**DESCRIPTION OF THE TASK:**
Please reproduce the records, omitting nothing and changing nothing.

··· RAW DATA

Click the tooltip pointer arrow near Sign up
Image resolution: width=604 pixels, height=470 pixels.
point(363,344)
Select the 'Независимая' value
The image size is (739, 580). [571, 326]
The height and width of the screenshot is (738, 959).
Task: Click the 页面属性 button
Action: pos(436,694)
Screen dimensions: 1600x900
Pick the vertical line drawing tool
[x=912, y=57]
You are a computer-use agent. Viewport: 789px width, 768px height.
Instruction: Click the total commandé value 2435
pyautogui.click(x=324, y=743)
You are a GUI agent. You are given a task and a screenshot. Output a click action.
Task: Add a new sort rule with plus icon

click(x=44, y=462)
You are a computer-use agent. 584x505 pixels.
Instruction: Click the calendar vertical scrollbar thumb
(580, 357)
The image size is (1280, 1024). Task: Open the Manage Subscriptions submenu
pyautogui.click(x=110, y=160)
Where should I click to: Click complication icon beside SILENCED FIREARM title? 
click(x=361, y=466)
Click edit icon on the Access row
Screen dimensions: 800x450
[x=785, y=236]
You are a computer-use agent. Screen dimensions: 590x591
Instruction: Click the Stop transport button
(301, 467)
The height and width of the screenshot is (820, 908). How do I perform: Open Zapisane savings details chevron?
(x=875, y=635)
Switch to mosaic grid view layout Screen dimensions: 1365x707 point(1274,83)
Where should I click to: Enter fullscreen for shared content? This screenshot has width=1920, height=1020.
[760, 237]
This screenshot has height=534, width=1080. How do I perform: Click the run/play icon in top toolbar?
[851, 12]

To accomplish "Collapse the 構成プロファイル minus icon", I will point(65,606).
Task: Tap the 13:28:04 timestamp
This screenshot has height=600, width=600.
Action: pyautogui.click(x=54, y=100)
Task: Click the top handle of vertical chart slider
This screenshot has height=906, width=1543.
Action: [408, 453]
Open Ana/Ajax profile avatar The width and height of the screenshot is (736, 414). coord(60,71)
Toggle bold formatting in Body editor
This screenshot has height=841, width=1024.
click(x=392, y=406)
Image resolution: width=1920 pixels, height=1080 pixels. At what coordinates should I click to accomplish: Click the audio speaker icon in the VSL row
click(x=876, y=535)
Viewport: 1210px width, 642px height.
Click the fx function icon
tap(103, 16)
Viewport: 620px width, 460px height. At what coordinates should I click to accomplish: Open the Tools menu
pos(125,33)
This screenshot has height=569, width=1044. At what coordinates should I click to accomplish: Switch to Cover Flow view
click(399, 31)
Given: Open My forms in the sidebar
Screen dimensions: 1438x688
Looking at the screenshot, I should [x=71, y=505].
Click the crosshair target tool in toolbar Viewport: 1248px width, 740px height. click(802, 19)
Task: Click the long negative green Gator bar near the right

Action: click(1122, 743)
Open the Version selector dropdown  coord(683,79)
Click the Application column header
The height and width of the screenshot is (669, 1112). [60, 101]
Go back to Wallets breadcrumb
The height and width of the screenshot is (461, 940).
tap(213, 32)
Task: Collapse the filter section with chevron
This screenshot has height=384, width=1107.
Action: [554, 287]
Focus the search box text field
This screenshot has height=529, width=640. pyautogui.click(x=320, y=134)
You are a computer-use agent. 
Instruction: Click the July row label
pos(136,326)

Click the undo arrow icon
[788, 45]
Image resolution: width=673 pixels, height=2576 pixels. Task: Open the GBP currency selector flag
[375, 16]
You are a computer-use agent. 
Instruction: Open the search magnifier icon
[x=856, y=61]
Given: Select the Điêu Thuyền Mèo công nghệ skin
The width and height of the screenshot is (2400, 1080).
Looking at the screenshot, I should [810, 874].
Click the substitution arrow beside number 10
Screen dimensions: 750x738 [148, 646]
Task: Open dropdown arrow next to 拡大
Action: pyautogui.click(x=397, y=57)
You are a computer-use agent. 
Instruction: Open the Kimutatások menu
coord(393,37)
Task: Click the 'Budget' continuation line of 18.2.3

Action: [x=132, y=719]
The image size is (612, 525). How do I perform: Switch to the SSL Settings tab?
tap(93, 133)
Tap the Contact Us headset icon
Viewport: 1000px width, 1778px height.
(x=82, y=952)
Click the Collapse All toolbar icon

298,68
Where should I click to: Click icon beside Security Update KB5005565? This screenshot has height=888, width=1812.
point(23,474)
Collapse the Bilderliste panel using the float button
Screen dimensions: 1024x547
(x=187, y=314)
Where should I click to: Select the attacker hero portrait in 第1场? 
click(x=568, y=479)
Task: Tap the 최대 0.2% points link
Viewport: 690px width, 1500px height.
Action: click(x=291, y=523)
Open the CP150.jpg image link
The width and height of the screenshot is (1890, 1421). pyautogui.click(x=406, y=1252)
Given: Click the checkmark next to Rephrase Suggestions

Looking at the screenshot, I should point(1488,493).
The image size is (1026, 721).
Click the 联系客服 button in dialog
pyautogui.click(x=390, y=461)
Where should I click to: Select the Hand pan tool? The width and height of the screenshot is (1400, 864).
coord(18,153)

······

**OUTPUT FOR THIS EXERCISE:**
Click the tooltip pointer arrow near Sign up
Image resolution: width=604 pixels, height=470 pixels.
point(363,344)
Select the 'Независимая' value
The image size is (739, 580). [571, 326]
The height and width of the screenshot is (738, 959).
Task: Click the 页面属性 button
Action: pos(436,694)
Screen dimensions: 1600x900
Pick the vertical line drawing tool
[x=912, y=57]
You are a computer-use agent. Viewport: 789px width, 768px height.
Instruction: Click the total commandé value 2435
pyautogui.click(x=324, y=743)
You are a GUI agent. You are given a task and a screenshot. Output a click action.
Task: Add a new sort rule with plus icon

click(x=44, y=462)
You are a computer-use agent. 584x505 pixels.
Instruction: Click the calendar vertical scrollbar thumb
(580, 357)
The image size is (1280, 1024). Task: Open the Manage Subscriptions submenu
pyautogui.click(x=110, y=160)
Where should I click to: Click complication icon beside SILENCED FIREARM title? 
click(x=361, y=466)
Click edit icon on the Access row
Screen dimensions: 800x450
[x=785, y=236]
You are a computer-use agent. Screen dimensions: 590x591
Instruction: Click the Stop transport button
(301, 467)
The height and width of the screenshot is (820, 908). How do I perform: Open Zapisane savings details chevron?
(x=875, y=635)
Switch to mosaic grid view layout Screen dimensions: 1365x707 point(1274,83)
Where should I click to: Enter fullscreen for shared content? This screenshot has width=1920, height=1020.
[760, 237]
This screenshot has height=534, width=1080. How do I perform: Click the run/play icon in top toolbar?
[851, 12]

To accomplish "Collapse the 構成プロファイル minus icon", I will point(65,606).
Task: Tap the 13:28:04 timestamp
This screenshot has height=600, width=600.
Action: pyautogui.click(x=54, y=100)
Task: Click the top handle of vertical chart slider
This screenshot has height=906, width=1543.
Action: [408, 453]
Open Ana/Ajax profile avatar The width and height of the screenshot is (736, 414). coord(60,71)
Toggle bold formatting in Body editor
This screenshot has height=841, width=1024.
click(x=392, y=406)
Image resolution: width=1920 pixels, height=1080 pixels. At what coordinates should I click to accomplish: Click the audio speaker icon in the VSL row
click(x=876, y=535)
Viewport: 1210px width, 642px height.
Click the fx function icon
tap(103, 16)
Viewport: 620px width, 460px height. At what coordinates should I click to accomplish: Open the Tools menu
pos(125,33)
This screenshot has height=569, width=1044. At what coordinates should I click to accomplish: Switch to Cover Flow view
click(399, 31)
Given: Open My forms in the sidebar
Screen dimensions: 1438x688
Looking at the screenshot, I should [x=71, y=505].
Click the crosshair target tool in toolbar Viewport: 1248px width, 740px height. click(802, 19)
Task: Click the long negative green Gator bar near the right

Action: click(1122, 743)
Open the Version selector dropdown  coord(683,79)
Click the Application column header
The height and width of the screenshot is (669, 1112). [60, 101]
Go back to Wallets breadcrumb
The height and width of the screenshot is (461, 940).
tap(213, 32)
Task: Collapse the filter section with chevron
This screenshot has height=384, width=1107.
Action: [554, 287]
Focus the search box text field
This screenshot has height=529, width=640. pyautogui.click(x=320, y=134)
You are a computer-use agent. 
Instruction: Click the July row label
pos(136,326)

Click the undo arrow icon
[788, 45]
Image resolution: width=673 pixels, height=2576 pixels. Task: Open the GBP currency selector flag
[375, 16]
You are a computer-use agent. 
Instruction: Open the search magnifier icon
[x=856, y=61]
Given: Select the Điêu Thuyền Mèo công nghệ skin
The width and height of the screenshot is (2400, 1080).
Looking at the screenshot, I should [810, 874].
Click the substitution arrow beside number 10
Screen dimensions: 750x738 [148, 646]
Task: Open dropdown arrow next to 拡大
Action: pyautogui.click(x=397, y=57)
You are a computer-use agent. 
Instruction: Open the Kimutatások menu
coord(393,37)
Task: Click the 'Budget' continuation line of 18.2.3

Action: [x=132, y=719]
The image size is (612, 525). How do I perform: Switch to the SSL Settings tab?
tap(93, 133)
Tap the Contact Us headset icon
Viewport: 1000px width, 1778px height.
(x=82, y=952)
Click the Collapse All toolbar icon

298,68
Where should I click to: Click icon beside Security Update KB5005565? This screenshot has height=888, width=1812.
point(23,474)
Collapse the Bilderliste panel using the float button
Screen dimensions: 1024x547
(x=187, y=314)
Where should I click to: Select the attacker hero portrait in 第1场? 
click(x=568, y=479)
Task: Tap the 최대 0.2% points link
Viewport: 690px width, 1500px height.
Action: click(x=291, y=523)
Open the CP150.jpg image link
The width and height of the screenshot is (1890, 1421). pyautogui.click(x=406, y=1252)
Given: Click the checkmark next to Rephrase Suggestions

Looking at the screenshot, I should point(1488,493).
The image size is (1026, 721).
Click the 联系客服 button in dialog
pyautogui.click(x=390, y=461)
Where should I click to: Select the Hand pan tool? The width and height of the screenshot is (1400, 864).
coord(18,153)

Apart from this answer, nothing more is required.